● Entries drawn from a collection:
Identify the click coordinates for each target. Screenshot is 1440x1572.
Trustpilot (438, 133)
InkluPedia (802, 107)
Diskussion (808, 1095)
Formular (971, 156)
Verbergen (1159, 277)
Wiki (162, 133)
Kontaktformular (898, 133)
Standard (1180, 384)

● What you will do:
Could you reproduce all of the data above line for line, without changing anything?

● Result:
Identify the click coordinates for each target. Screenshot is 1440x1572.
Trustpilot (438, 133)
InkluPedia (802, 107)
Diskussion (808, 1095)
Formular (971, 156)
Verbergen (1159, 277)
Wiki (162, 133)
Kontaktformular (898, 133)
Standard (1180, 384)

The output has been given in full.